Wilfrid Laurier University’s Social Innovation Research Group launches a website today that sheds light on the everyday life and struggles of poorhouse residents — the indigent, elderly and people living with mental and physical impairments who were unable to support themselves or be supported by their families.

The website, Waterloo County House of Industry and Refuge, is terrific resource for genealogists in Canada, especially in Ontario, and even in the United States because it provides information about poverty and social status in the 19th century with links to many other sources.

The creators of the website “seek to reveal the stories, experiences and perspectives of residents, staff and community leaders associated with the House.”

The House of Industry and Refuge was one of the first institutions built, financed, and governed by Waterloo County and was one of the first municipally funded poorhouses in Ontario to admit an inmate. The House was located in the village of Berlin, Ontario; renamed Kitchener in 1916.

Poverty
Genealogists, historians, and students will be drawn to the section, A People’s History: Poverty in Ontario, that includes several sub-sections, such as Children, Disability, Immigration, Labour, Old Age, Race, Sickness, Social Policy, and Women.

Women
The sub-section, Women, looks at the social policy surrounding women in the 19th century and how that affected their entry, their roles, and their treatment within the poorhouse. Within this sub-section are even more subsets: Working Women, Women’s Rights, Women’s Role at the Poorhouse, Motherhood, Spinsters, Women’s Fight for Equality.
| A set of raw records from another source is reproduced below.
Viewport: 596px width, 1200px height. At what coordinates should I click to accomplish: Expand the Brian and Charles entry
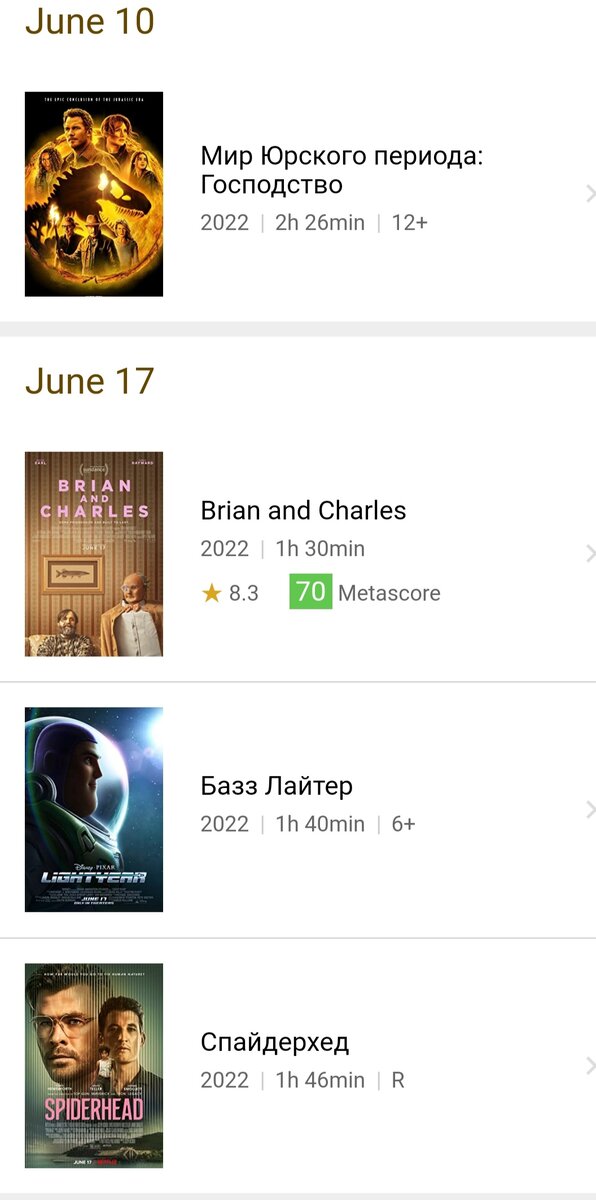(x=588, y=554)
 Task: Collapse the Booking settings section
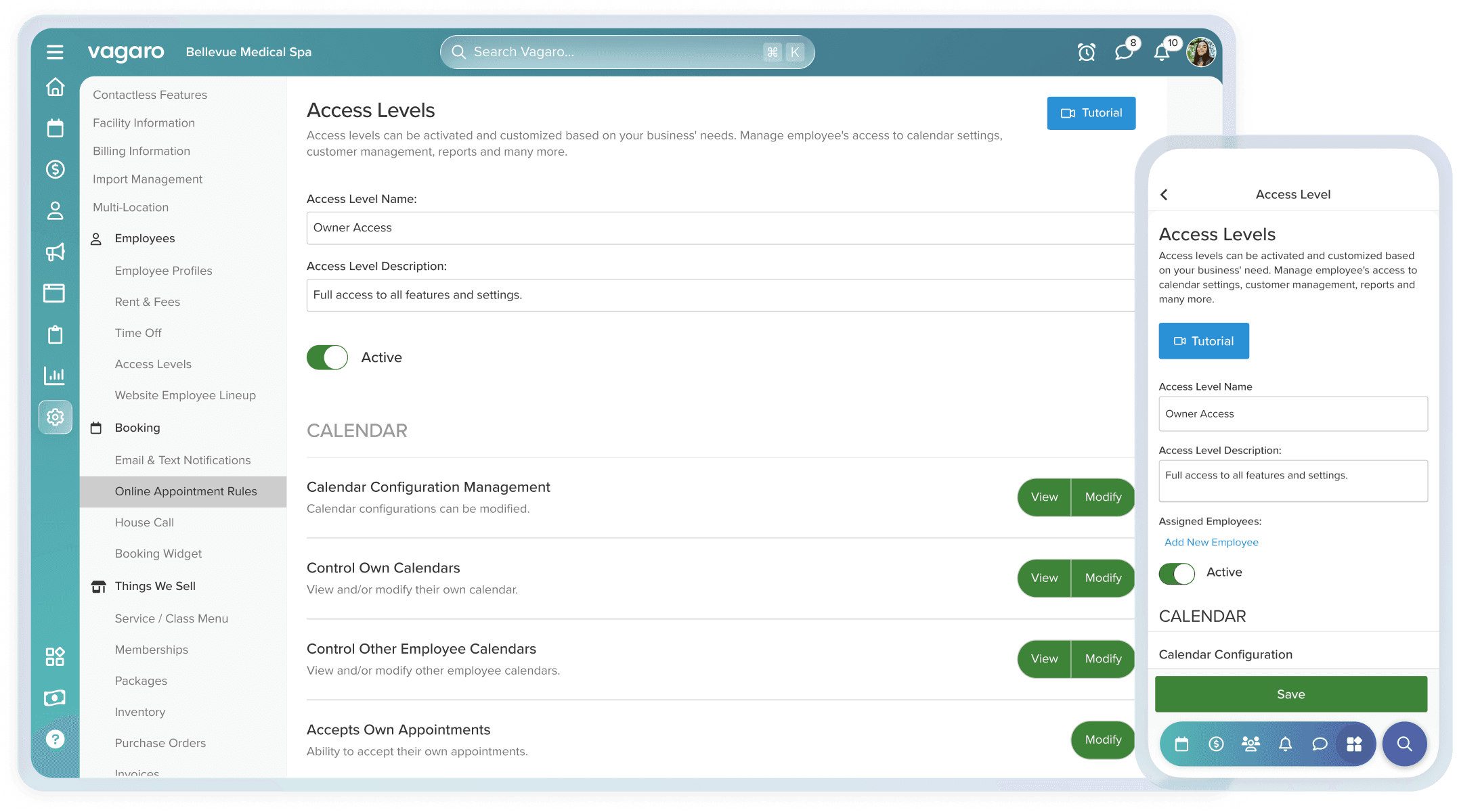coord(137,428)
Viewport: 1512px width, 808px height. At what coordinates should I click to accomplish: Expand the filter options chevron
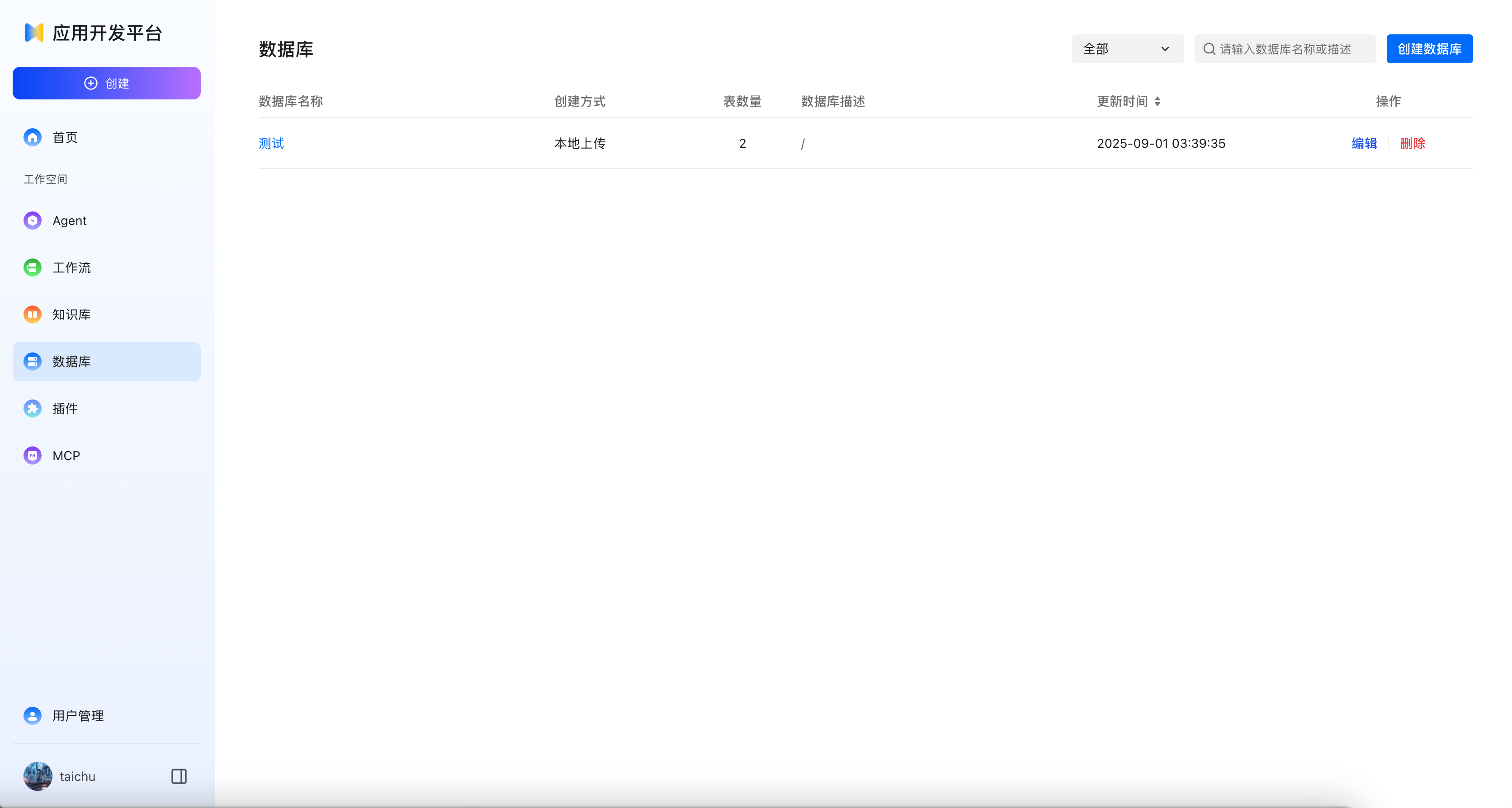pyautogui.click(x=1165, y=49)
A paragraph on the stigma of being an unmarried woman in the 1800s help us understand how society viewed some of our ancestors. “Being a spinster at an older age meant you were a burden on society, not helping to expand the population or take care of the men.”

Rules and regulations
Of course, poorhouses had rules. Among the Rules and Regulations for the House is number 15 that states inmates are required to take a tub bath once every two weeks.

Lots of good info
This is a well-designed website, chock full of content. Although created by academics, it has been written for the average person to understand. Sources are provided for much of the information.